A Bathroom Built for Two: How Priya Solved a Layout Problem 3 Contractors Couldn't Figure Out

Priya K. had one of those master bathrooms that looks fine on paper but fails in daily life. A single sink vanity. A shower that required shimmying sideways to enter. A toilet positioned so close to the door that it swung into your knees. And a linen closet taking up prime real estate on the wrong wall.

She'd brought in three contractors over two years. Each one proposed essentially the same layout shuffling: move the vanity here, flip the shower there. None of it felt transformative. None of it solved the root problem — the space felt adversarial.

Posting the Problem

"I took photos and drew a rough floor plan — very rough — and posted it on DunRite Social," Priya says. "I was honest. I told them three professionals had looked at it and I still wasn't satisfied. I asked if anyone had a creative idea I was missing."

The response was immediate and enthusiastic. A community member with a background in interior design dropped a suggestion in the first two hours that reframed everything: bump the toilet into the linen closet space, sacrifice the linen closet entirely, and use the reclaimed square footage to create a double-sink vanity alcove with integrated storage above.

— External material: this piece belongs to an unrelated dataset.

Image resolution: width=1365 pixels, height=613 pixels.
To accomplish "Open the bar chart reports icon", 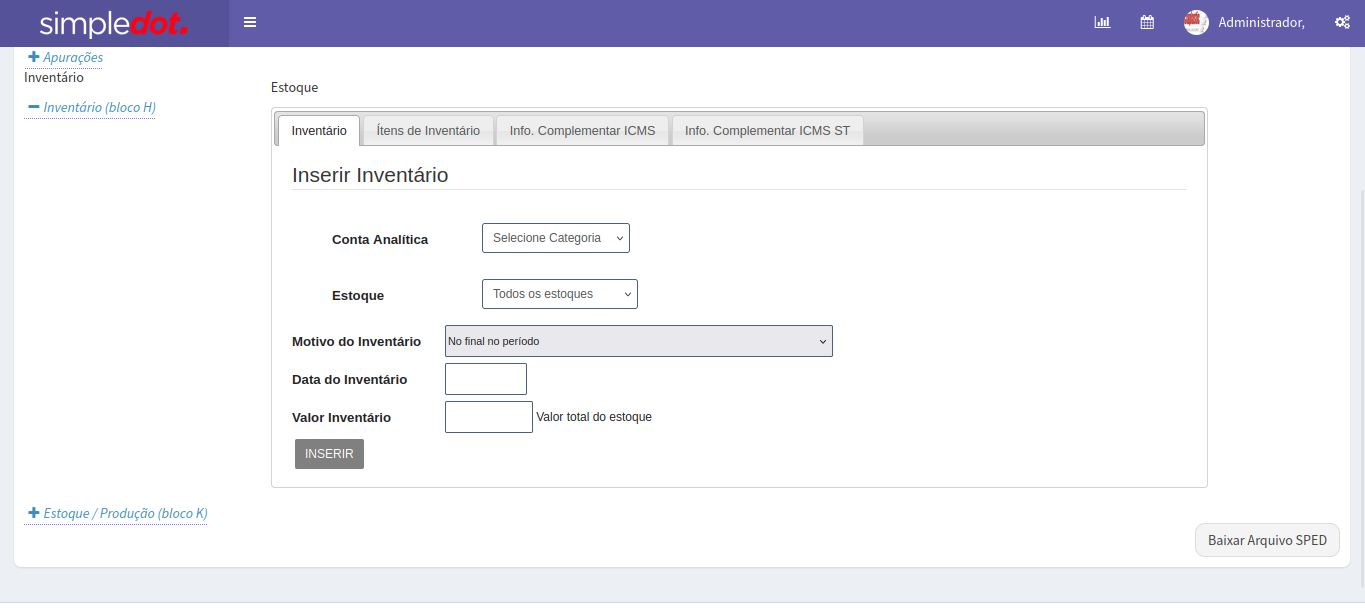I will tap(1102, 22).
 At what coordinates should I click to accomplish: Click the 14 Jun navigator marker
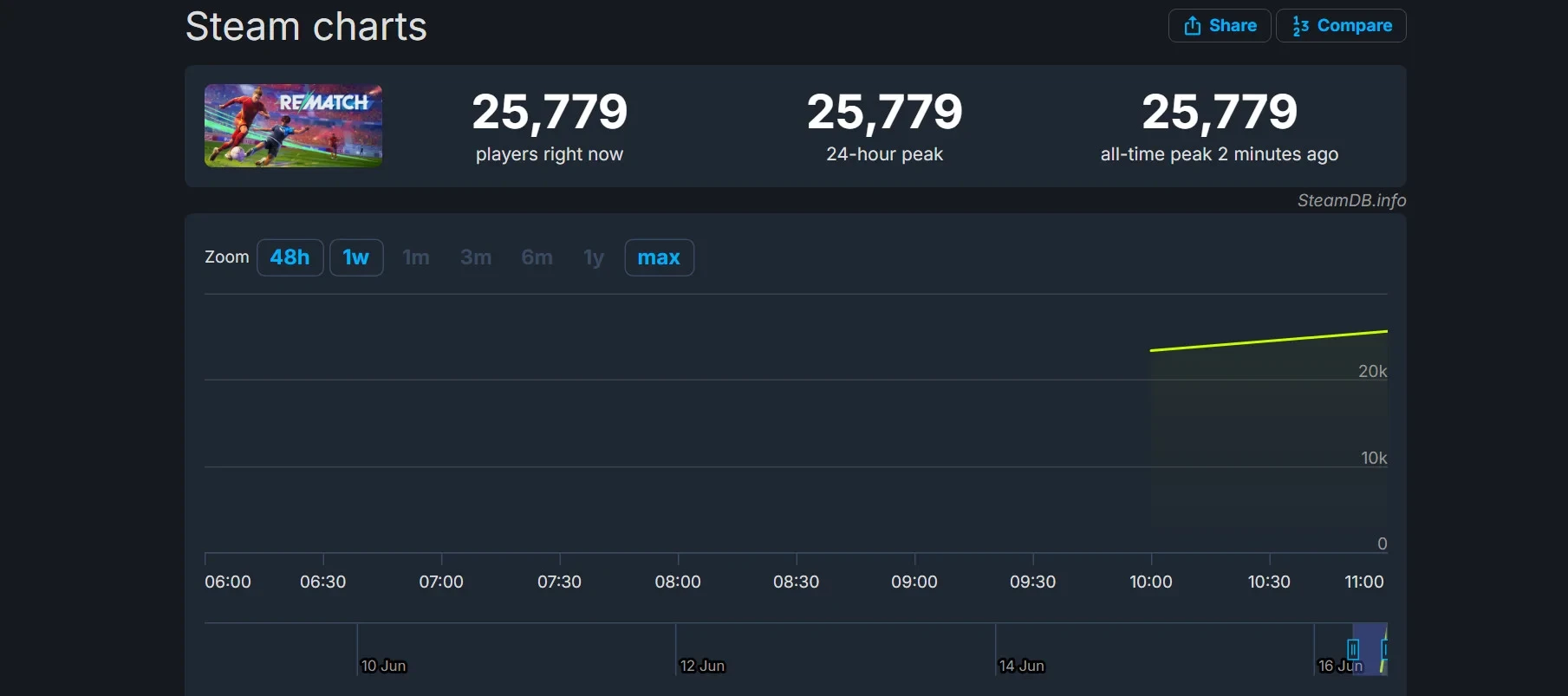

"My immediate reaction was 'where do I put my linens?' which is exactly what they anticipated," Priya laughs. "Three different people immediately replied with over-the-door solutions, a linen tower in the bedroom, and a built-in niche above the toilet in the new location. The community literally had answers before I even formed the question."

The Detail That Changed Everything

A second contributor suggested something none of Priya's contractors had mentioned: converting the existing swing door to a barn door. This single change — eliminating the door's swing radius — freed up enough floor space to comfortably position the toilet and added a design element that pulled the whole room together.

An AI visualization showing the barn door, double vanity, and restructured shower was created by a community member and posted directly to Priya's thread. "I showed it to my husband and he said, 'Book whoever can do that.' We didn't care about the price anymore."

The Finished Bathroom

  • Double-sink vanity in the former linen closet footprint
  • Barn door replacing the original swing door
  • Repositioned toilet in a private nook
  • Walk-in shower expanded by 18 inches using reclaimed space
  • Built-in niches replacing linen closet storage

The project cost $22,500 and took four weeks.